Some masks designed for exercise are already on the market. At specialty running store Dick Pond Athletics, a “performance mask” made by Zensah sold out as soon as shipments arrived, said Caroline Clayton, assistant manager of the St. Charles store.
After the pandemic hit, Florida-based Zensah used the same fabric that goes into its other athletic apparel to make face masks. It’s designed to be antibacterial and wick moisture away from the skin, said CEO Ze’ev Feig.
The company is working on a second version with loops worn behind the ears instead of around the back of the head. The behind-the-head design was meant to keep the mask from tugging on the wearer’s ears, but women who wear their hair down tend to prefer ear loops, Feig said. Zensah is also working on a lighter, cooler-feeling version of its neck gaiter, originally designed to be worn for warmth in winter.
Higher-tech masks can come with a higher price tag. Under Armour’s Sportsmask is $30 — the same price The Tie Bar charges for a pack of five. Masks from Zensah and PrideMasks cost $18 and $15, respectively.

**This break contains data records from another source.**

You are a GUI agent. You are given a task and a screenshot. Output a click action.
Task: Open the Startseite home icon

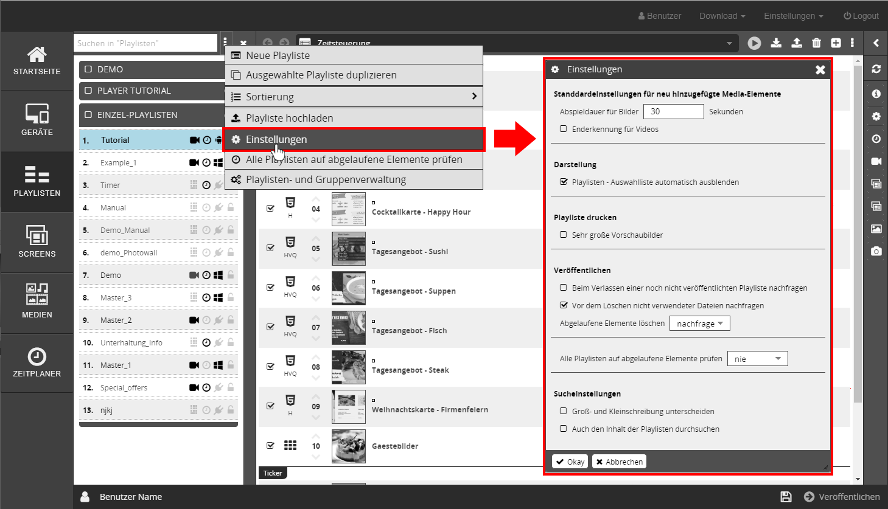(x=37, y=60)
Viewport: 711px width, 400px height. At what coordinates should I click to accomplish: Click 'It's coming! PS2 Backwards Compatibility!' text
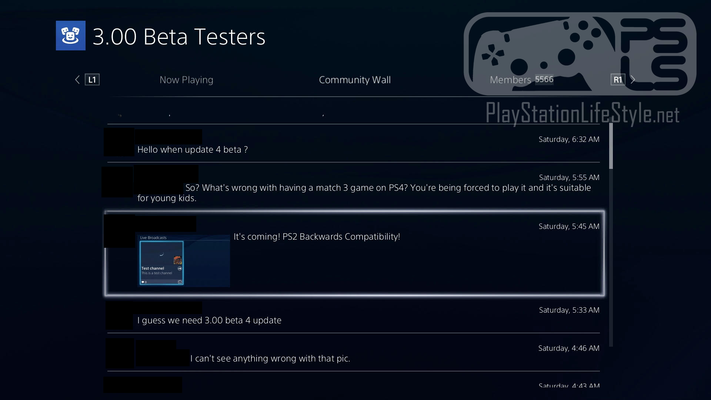317,237
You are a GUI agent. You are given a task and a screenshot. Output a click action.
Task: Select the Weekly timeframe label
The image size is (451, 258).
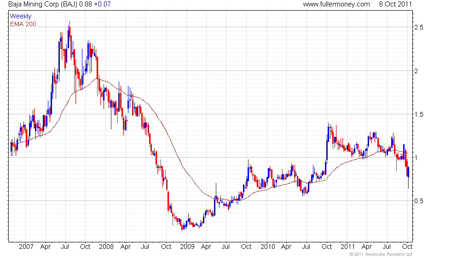(20, 17)
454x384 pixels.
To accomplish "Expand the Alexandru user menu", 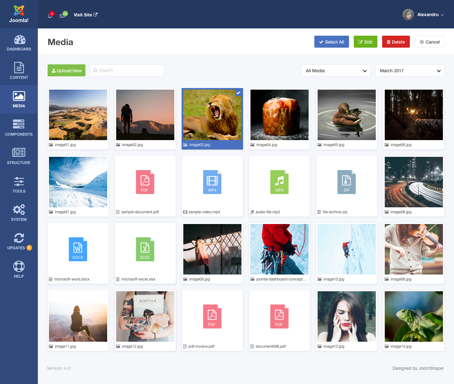I will pos(424,15).
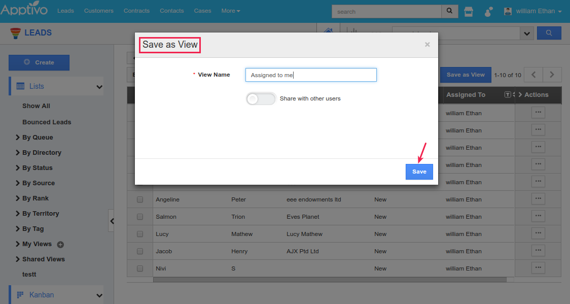Open the app store icon in header
Viewport: 570px width, 304px height.
tap(469, 12)
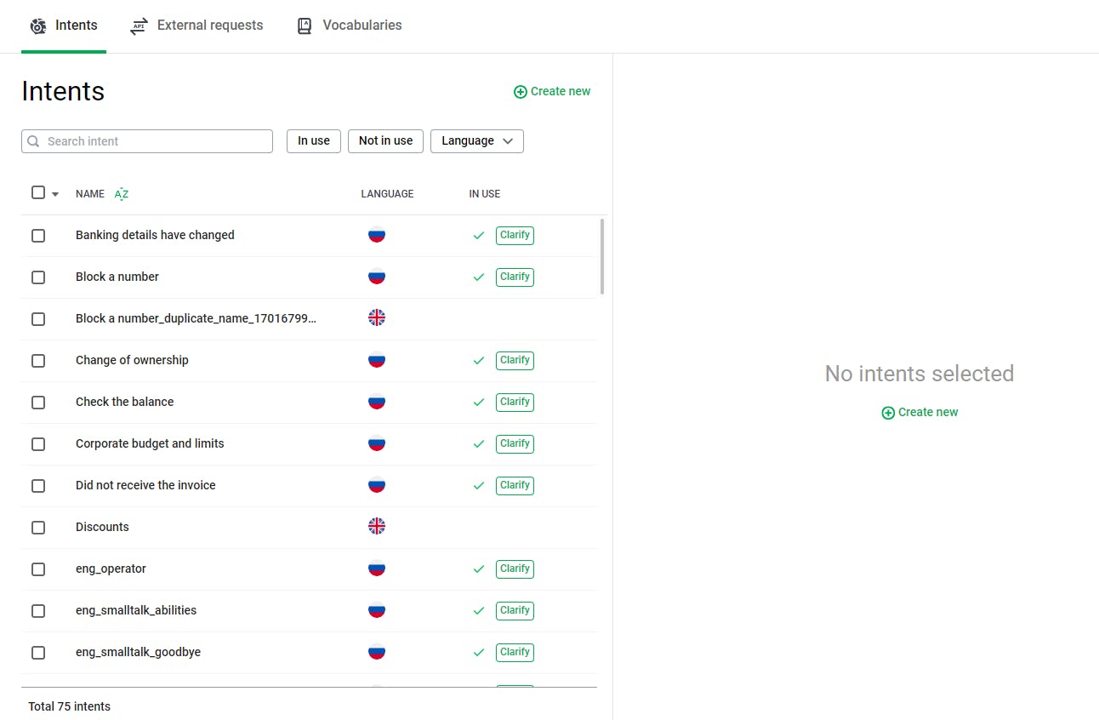Filter intents by Not in use
1099x720 pixels.
click(x=385, y=141)
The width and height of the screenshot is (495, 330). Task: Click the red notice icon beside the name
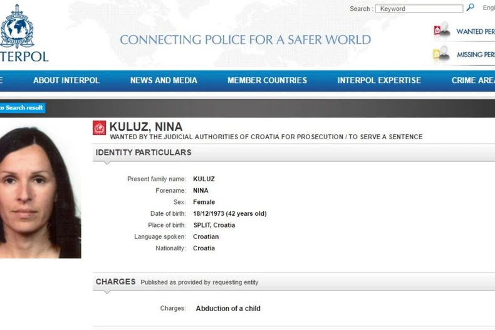[x=100, y=128]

Gap sells three-packs for $15.
Custom-designed face masks are stacked on a table at PrideMasks, July 1, 2020, in Chicago. (John J. Kim / Chicago Tribune)
While any mask is better than no mask, some do the job better than others.
Two separate studies on the effectiveness of homemade masks at the University of Illinois and Wake Forest Baptist Health found multiple layers are better than one, as are heavier fabrics.
At the University of Illinois, researchers filled an inhaler with distilled water mixed with tiny particles and compared how effectively common household fabrics blocked droplets puffed by the inhaler.
A mask made from a single layer of cotton T-shirt material caught about 40% of the droplets, but two layers blocked about 98%. That’s comparable to a surgical mask but significantly more breathable, said Taher Saif, professor of mechanical science and engineering at the University of Illinois at Urbana-Champaign. Other fabrics tested, including silk, polyester and a dish towel, were “all pretty good,” meaning consumers shouldn’t feel they need to buy an expensive version, he said.
Dr. Scott Segal, who led the mask research at Wake Forest Baptist, recommended two layers of high-quality, heavyweight cotton. Even a lighter cotton, paired with an inner flannel layer, was very effective.
Masks with a single layer of fabric or two layers of lower-quality, lightweight cotton performed worse.
If someone isn’t sure whether a fabric will make a good filter, hold it up to the light, said Segal, Wake Forest Baptist’s chair of anesthesiology. If the light highlights individual fibers, it’s likely a looser weave and may not be as effective.
A mask also needs to be breathable, and not just because it’s more comfortable. If the fabric is too good at blocking air, respiratory droplets might escape out the sides of the mask when the wearer exhales, according to the researchers. Ensuring a good fit around the sides of the face helps too, Segal said.
Still, experts said it’s OK to aim for a balance between good protection and something that’s tolerable to wear as designed.
“If you’re wearing a mask with added layers of filtration but keep touching it or dropping it to your chin for a breath of fresh air, you’re better off opting for a more breathable choice,” Christa Janse van Rensburg, professor of sports medicine at the University of Pretoria in South Africa, said in an email.
Several brands say they use moisture-wicking materials, which should be more comfortable in hot weather since they are designed to move liquid, like sweat, away from your skin to the side of the fabric exposed to the air, where it can dry.
That means you’re less likely to end up with a soggy layer of cotton over your mouth, though it also means the mask probably isn’t doing as good a job of containing respiratory droplets that could transmit the virus causing COVID-19, said Janse van Rensburg, who wrote about the use of masks during exercise for the British Journal of Sports Medicine’s blog in June.
If all else fails, pack spares. A wet, sweaty mask will be less comfortable and could irritate the skin, Janse van Rensburg said.
Segal had another option: Focus on social distancing.
“Maybe don’t go out unless you have to, and then you don’t need a mask.”